La vida buena. La paciencia, esa virtud olvidada
Si el físico, matemático, filósofo, alquimista y teólogo británico Isaac Newton (1642-1727) hubiese nacido en estos tiempos, posiblemente no habría hecho ninguno de los aportes que entregó a la humanidad. Gracias a él sabemos de la ley de la gravedad, de otras tantas de las llamadas leyes de la naturaleza, como la de inercia (todo cuerpo permanece inmóvil a menos que reciba una fuerza externa), la de la dinámica (la fuerza que se aplica a un cuerpo es proporcional a la velocidad que este adquiere) y el principio de acción y reacción (a toda acción le sigue una reacción opuesta o igual). Padre de la mecánica clásica, cuyos fundamentos estableció hacia 1987, en su tratado Principios matemáticos de la filosofía natural, Newton afirmó que: “Si he hecho descubrimientos invaluables ha sido más por tener paciencia que cualquier otro talento”. Y esta virtud es un bien escaso hoy, en la era de ansiedad y de la aceleración. La consigna del día es correr, apurar, no detenerse, no quedarse atrás en una carrera que parece obligatoria y cuyo destino es cada vez más difuso.
La paciencia es una virtud y la impaciencia un defecto. Como ocurre con las virtudes, requiere práctica. No se reduce a declamarla, es necesario ejercitarla, integrarla al viaje existencial. La maestra en este aprendizaje es la vida, y sus enseñanzas se expresan en las situaciones con las que continuamente nos confronta.
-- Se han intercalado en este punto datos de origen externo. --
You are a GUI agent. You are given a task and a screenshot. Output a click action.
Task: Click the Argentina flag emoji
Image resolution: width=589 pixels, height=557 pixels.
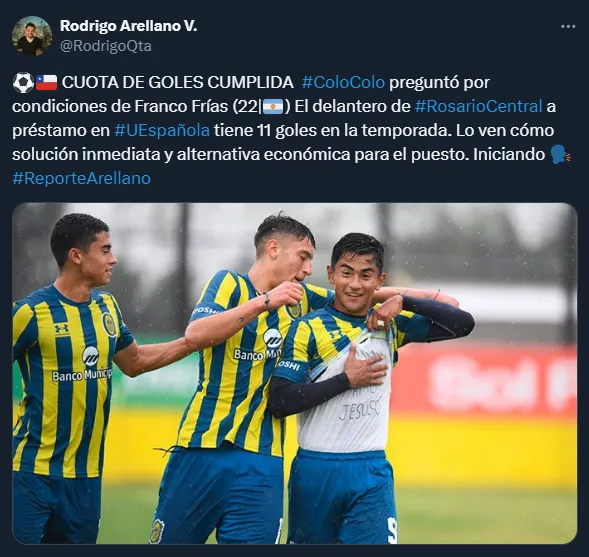(273, 106)
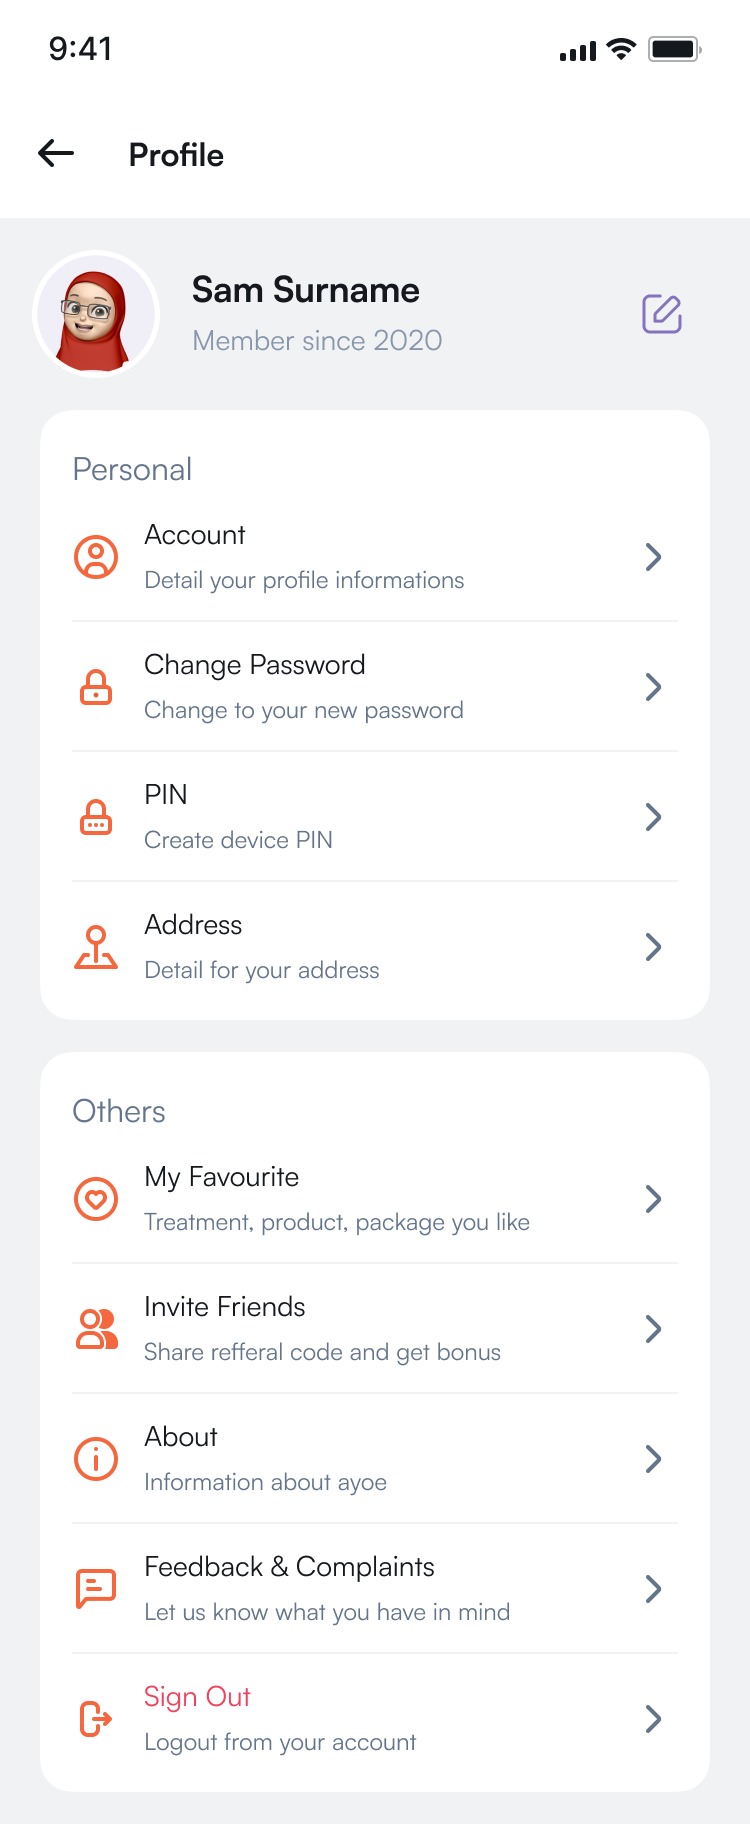Click the Feedback chat bubble icon
The width and height of the screenshot is (750, 1824).
(96, 1589)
No hay atajos que permitan evadir esas circunstancias, aunque nos mintamos a nosotros y entre nosotros haciéndonos creer que sí existen y que se basan en la velocidad y la aceleración. El sacerdote, teólogo y filósofo holandés Henri J. M. Nouwen (1932-1996), entre cuyos libros de profunda espiritualidad se destacan El regreso del hijo pródigo y La voz interior del amor, decía sobre la virtud olvidada: “Una persona que espera es una persona paciente. La palabra paciente quiere decir voluntad de quedarnos donde estamos y vivir la situación hasta el final, con la creencia de que hay algo escondido que se manifestará al final”. Es lo que ocurre con todos los fenómenos de la naturaleza, tanto en el proceso de la semilla que se convierte en planta, como en la gestación de una vida, en la preparación de una lluvia, en el ciclo de las estaciones, etcétera. “Adopta el paso de la naturaleza: su secreto es la paciencia”, aconsejaba el poeta y filósofo Ralph Waldo Emerson (1803-1882), quien cuenta en Walden su propio retiro de la vida mundana para instalarse en el bosque y quien, dicho sea de paso, proponía la desobediencia civil (que él practicó) ante la arbitrariedad de los gobernantes.
No solo la paciencia da finalmente sus frutos. También los da la impaciencia, y la ansiedad es el más visible y extendido. Otro, relacionado con lo anterior y tan grave como él, es la alienación. La ansiedad es la obsesión por llegar sin viajar, por saltearse los procesos, por eliminar el tiempo y concentrar la vida entera en un instante. Y la alienación, producto de aquella, es el fenómeno por el cual nuestra mente se disocia de nuestro cuerpo (que no la puede seguir en su velocidad y ansiedad desquiciadas) y terminamos por no reconocernos a nosotros mismos, a fragmentarnos, a deshabitarnos psíquicamente. En El quehacer de la paciencia, una columna de opinión de 2008, ya convertida en clásico, el pensador y actual Defensor del Pueblo español Ángel Gabilondo escribía: “La paciencia no lo da todo por ya prefigurado o clausurado, aprisionado por la expectativa. Desestima el apresuramiento. Y la pasividad. Es compatible con el elegir, con el preferir. (…) Demorarse en algo, permanecer en ello, deambular por sus aristas y laderas y saber convivir con el asunto es compartir la propia paciencia de la cosa. Ella se configura poco a poco. Como la vida, que tanto viene como se va”. Un recordatorio esencial para estos días y para este país.